The INS's foreign student program has suffered from a lack of attention for many years, and as a result, the INS lacks accurate data about the schools that are authorized to issue I-20s, the students who obtain student visas and student status, the current status of those students, and whether fraud is being perpetuated in the foreign student program. The INS's implementation of SEVIS will help solve some of the problems in the foreign student program, but it will not cure all of the problems in the INS foreign student program. The INS must not only implement an effective electronic method tracking foreign students, it must also devote adequate resources to managing the entire foreign student program.
We believe that it is not likely that the INS will be able to fully implement SEVIS by January 30, 2003, as it contends it will. For full implementation of SEVIS, all schools must be re-certified; inspectors, adjudicators in the districts and the service centers, consular officers, and DSOs at a minimum must be trained how to use SEVIS and what to do in the event that the new system is not fully functioning; and students currently in the system with valid I-20s must be accounted for in SEVIS. If, as we believe it will be, full implementation of SEVIS is delayed beyond January 2003, the INS will continue to operate a system in which it knows little about the schools and students that participate in the foreign student program.

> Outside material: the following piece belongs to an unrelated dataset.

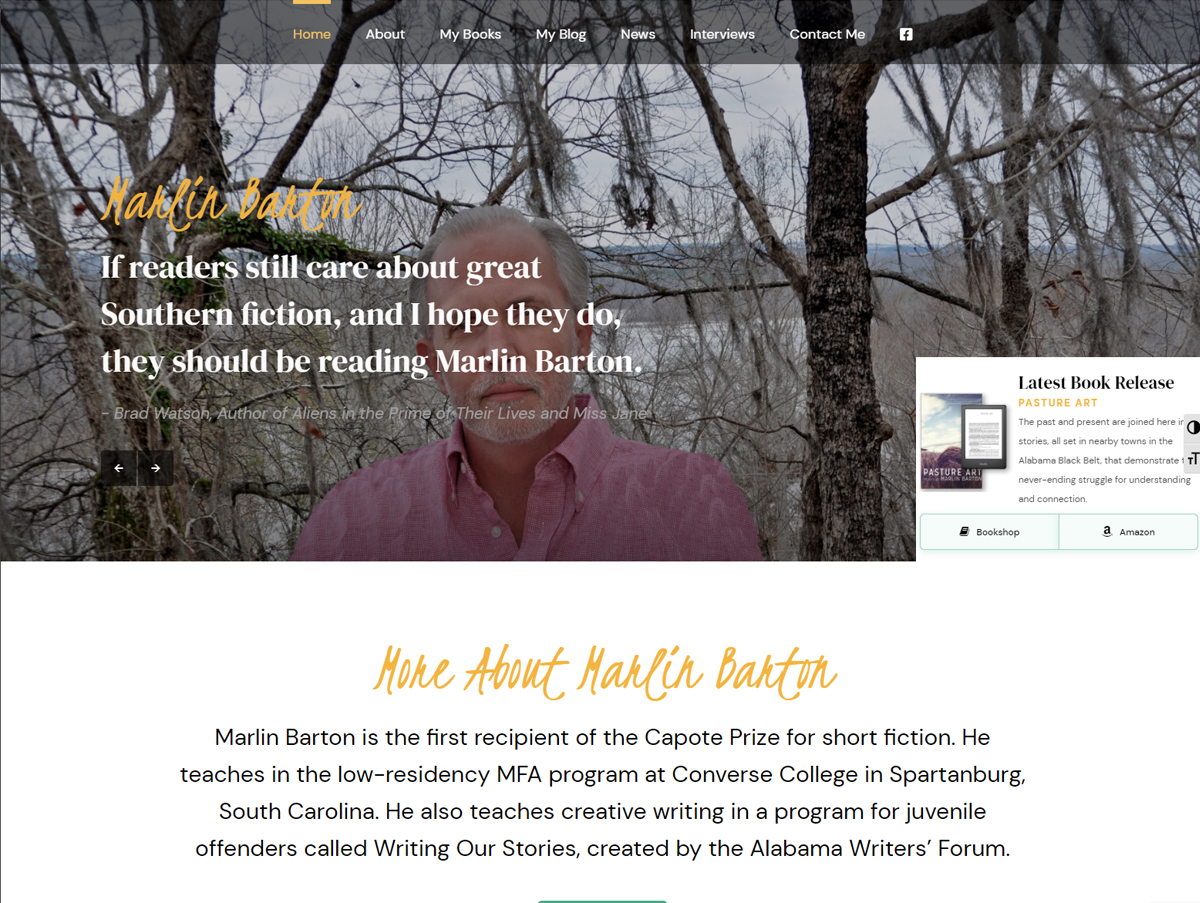Image resolution: width=1200 pixels, height=903 pixels.
Task: Click the Marlin Barton script logo
Action: [231, 203]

Even after SEVIS is implemented, we believe the INS must devote adequate resources to managing critical aspects of the foreign student program in addition to SEVIS and its operations. This requires full-time, well-trained personnel to carry out the important function of approving and re-certifying schools. The INS should establish detailed procedures and guidance to ensure that schools are properly approved, and re-certified and de-certified when necessary. The INS must also decide which office will be responsible for analyzing the information collected in SEVIS and provide that office with guidance about its role and how analyses should be completed to effectively monitor foreign students and schools. Similarly, the INS must devote resources to verifying the accuracy of information entered into SEVIS. Also, once potential fraud is identified, the INS must devote resources to investigate that fraud. If the INS does not devote sufficient personnel to address the approval and re-certification of schools, to analyze the data collected in SEVIS, and to investigate potential fraud, the impact of SEVIS will be minimal.